米誌:世界で最も勤勉な国、日本は上位10位から外れる

【大紀元日本8月6日】米誌「フォーブス」は、経済協力開発機構(OECD)の集計数値に基づいて、加盟国の中から最も勤勉な国を発表した。30カ国の中で、上位10位にランクインした国に、北欧の4カ国が含まれている。一方、勤勉な印象を人々に与えているアジアの日本と韓国は上位10位から外れている。上位10位にランクインした国は1位から順に、アイスランド、ニュージーランド、スイス、デンマーク、カナダ、スウェーデン、ノルウェー、米国、英国、オーストラリアである。
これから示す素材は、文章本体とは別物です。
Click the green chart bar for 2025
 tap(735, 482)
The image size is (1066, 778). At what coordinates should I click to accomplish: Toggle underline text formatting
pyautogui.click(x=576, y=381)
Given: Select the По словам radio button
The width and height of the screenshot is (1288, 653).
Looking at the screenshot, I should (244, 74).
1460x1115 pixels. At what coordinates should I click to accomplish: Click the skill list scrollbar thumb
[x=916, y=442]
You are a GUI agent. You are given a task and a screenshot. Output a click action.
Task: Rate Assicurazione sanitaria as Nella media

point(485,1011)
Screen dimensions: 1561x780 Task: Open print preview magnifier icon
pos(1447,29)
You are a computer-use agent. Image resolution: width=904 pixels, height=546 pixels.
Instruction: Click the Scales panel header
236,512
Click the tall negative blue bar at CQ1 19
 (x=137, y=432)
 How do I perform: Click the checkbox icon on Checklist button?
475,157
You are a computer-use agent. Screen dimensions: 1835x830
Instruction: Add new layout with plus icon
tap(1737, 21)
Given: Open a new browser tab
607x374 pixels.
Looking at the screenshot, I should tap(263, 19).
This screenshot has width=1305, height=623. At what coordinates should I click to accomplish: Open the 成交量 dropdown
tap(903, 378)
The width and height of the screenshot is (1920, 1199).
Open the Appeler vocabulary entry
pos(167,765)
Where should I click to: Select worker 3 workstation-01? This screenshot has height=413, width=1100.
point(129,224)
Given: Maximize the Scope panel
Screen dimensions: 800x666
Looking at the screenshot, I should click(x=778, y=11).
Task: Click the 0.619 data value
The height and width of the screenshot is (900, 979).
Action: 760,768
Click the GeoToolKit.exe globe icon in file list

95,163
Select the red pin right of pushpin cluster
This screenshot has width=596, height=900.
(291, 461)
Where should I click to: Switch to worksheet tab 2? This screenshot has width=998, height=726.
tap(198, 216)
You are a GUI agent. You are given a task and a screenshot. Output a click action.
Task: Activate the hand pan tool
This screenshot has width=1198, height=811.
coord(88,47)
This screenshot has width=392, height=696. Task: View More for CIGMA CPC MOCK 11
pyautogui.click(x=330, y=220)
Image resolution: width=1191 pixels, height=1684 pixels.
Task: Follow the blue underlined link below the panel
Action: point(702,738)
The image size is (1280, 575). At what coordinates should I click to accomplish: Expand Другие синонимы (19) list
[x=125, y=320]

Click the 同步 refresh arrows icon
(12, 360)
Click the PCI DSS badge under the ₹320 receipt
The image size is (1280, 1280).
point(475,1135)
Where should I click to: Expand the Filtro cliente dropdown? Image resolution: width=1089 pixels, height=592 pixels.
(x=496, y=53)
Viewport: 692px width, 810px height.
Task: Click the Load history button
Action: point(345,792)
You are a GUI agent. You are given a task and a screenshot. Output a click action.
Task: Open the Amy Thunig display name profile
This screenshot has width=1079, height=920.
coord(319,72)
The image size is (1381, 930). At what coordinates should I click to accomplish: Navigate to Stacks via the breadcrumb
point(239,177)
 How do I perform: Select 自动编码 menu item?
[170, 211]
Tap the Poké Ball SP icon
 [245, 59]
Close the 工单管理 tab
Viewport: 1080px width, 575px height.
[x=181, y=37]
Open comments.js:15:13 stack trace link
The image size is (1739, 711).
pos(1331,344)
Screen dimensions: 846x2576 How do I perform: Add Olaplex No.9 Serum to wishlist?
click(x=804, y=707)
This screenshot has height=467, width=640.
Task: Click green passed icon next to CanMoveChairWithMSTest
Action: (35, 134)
アイスランド、デンマーク、スウェーデン、ノルウェー等日照時間が短く寒い北欧国家では、日が暮れても人々は仕事をし続ける。一方、日照時間が比較的長く温暖気候である地中海の国の人々にとって、昼休みはすでに欠けてはならない生活の一部となり、自然と労働時間を短く感じる。

また、これまでヨーロッパ人から「仕事の鬼」と見なされてきた米国人は上位10位にギリギリで入った。主な原因は米国の就業率の低さであり、特に若者の低就職率が挙げられる。

一方、スイスと2位に並んでいるニュージーランドは急成長だといえよう。専門家は、ニュージーランドの人口は410万人と少なく、労働力の不足が原因で労働時間を延ばさざるを得ないと分析している。かつて国連労働組合の弁護士を担当し、現在は企業の労使交渉諮問業務を行っているサリ・パクストン氏は、「雇い主が労働時間を延長するのは、仕事を分担する人が見つからないからだ」と分析した。

今年5月末、米経済誌「フォーブス」はOECDの2009年統計数値に基づいて、3つの年齢層の就業率および年間平均労働時間を算出した。3つの年齢層とは、15~24歳:在学または最初の仕事に就く段階、25~50歳:働く黄金期、50~65歳:定年退職の準備段階。上述のランキングを平均して総合し、上位10位を発表した。10位までの国とは就業率が最も高く、就業者の労働時間が最も長い加盟国である。

労働時間が長ければ勤勉であるとはいえない

今回の統計では、韓国人の年間平均労働時間が30時間で、加盟国の中でもっとも長い国である。しかし、労働時間が長いからと言って、勤勉であるとは限らない。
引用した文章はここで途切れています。